Clinical Characteristics of the Reported Cases of Isolated Hepatic TB After Liver Transplantation
Case | age | Sex | Immunosuppressives | post-transplant period, mo | Presenting symptoms | Underlying cause of cirrhosis |
---|---|---|---|---|---|---|
Kiuchit et al (7) | 10 months | female | Tacrolimus/steroid | 3 | Fever | Biliary Atresia |
Alothman et al(6) | 43 years | male | Not known | 18 | High Fever | HCV |
Berzigotti et al (8) | 33 years | male | Tacrolimus/steroid | 8 | Fever | Cryptogenic |
Current case | 59 years | male | Tacrolimus,sirolimusMycophenolatemofetil Steroid | 17 | Fever ,night sweat | HBV |
Two of the previous cases as well as our case have been in the patients above 40 years of age who have been transplanted by a cadaveric liver (6, 8). However, the patient reported by Kiuchit et al. From Japan has received the liver from her mother (who finally turned out to be PPD positive). In the adult cases of allograft TB, the diagnosis has been made in 8 to 18 months, but in the pediatric cases, this duration was much shorter i.e. 3 months post transplantation (6-8). All of the previous cases were PPD negative before transplantation, so it seems that they have got the infection from the graft (6-8). However, pre-transplant PPD test may underestimate the infection, because cirrhosis as chronic disease may result in cutaneous anergy which declines the sensitivity of the test, especially in our case with a history of diabetes mellitus (3).
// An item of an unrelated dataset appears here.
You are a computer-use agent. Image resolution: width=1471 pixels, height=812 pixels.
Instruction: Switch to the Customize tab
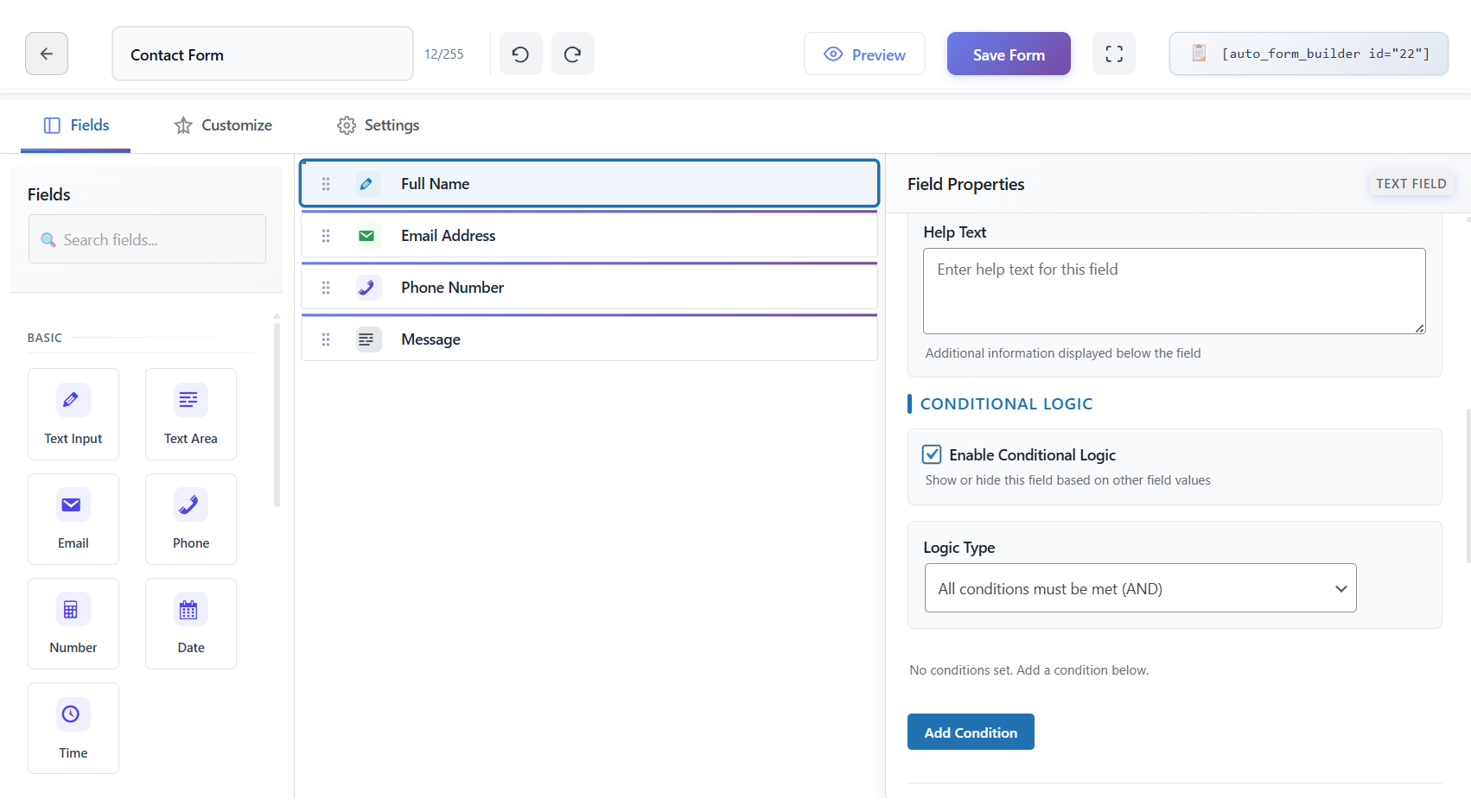pyautogui.click(x=223, y=125)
Addition of pre-transplantion chest imaging would be helpful (1). It is also important to perform PPD test and chest X-ray in the donor if it’s feasible (living related transplant) (3). Most common presenting symptoms have been fever and night sweat which in combination with abnormal LFT has led to perform a liver biopsy (7, 8). The intensity of immunosuppression is a possible risk factor for the development of post-transplant TB i.e. OKT3 or anti-T lymphocyte antibodies (4). However none of the previous post-liver transplant tuberculosis cases has been receiving these types of medication. Presence of other accompanying diseases such as diabetes (as in our case) is also another predisposing factor (4). Tissue biopsy is critical for the establishment of the diagnosis (1). All the previous cases have been diagnosed by liver biopsy or fine needle aspiration and the presence of acid fast bacilli and caseating granuloma (6-8). Treatment of the hepatic TB in the allografts of previous cases has been successful by anti TB regimens composed of INH, refampin, and ethambutol. In none of them INH hepatotoxicity has been reported despite of at least 6 months of therapy (6-8). It is very important to monitor the patients with liver transplant on both anti TB and immunosuppressive drugs, in order to prevent graft rejection and maintain an effective anti TB therapy, because of high mortality of untreated TB in a transplant recipient (11). As a conclusion high degree of suspicion is necessary for diagnosis of post-liver hepatic transplant TB and should be considered in the patients with fever and night sweat as well as abnormal LFT.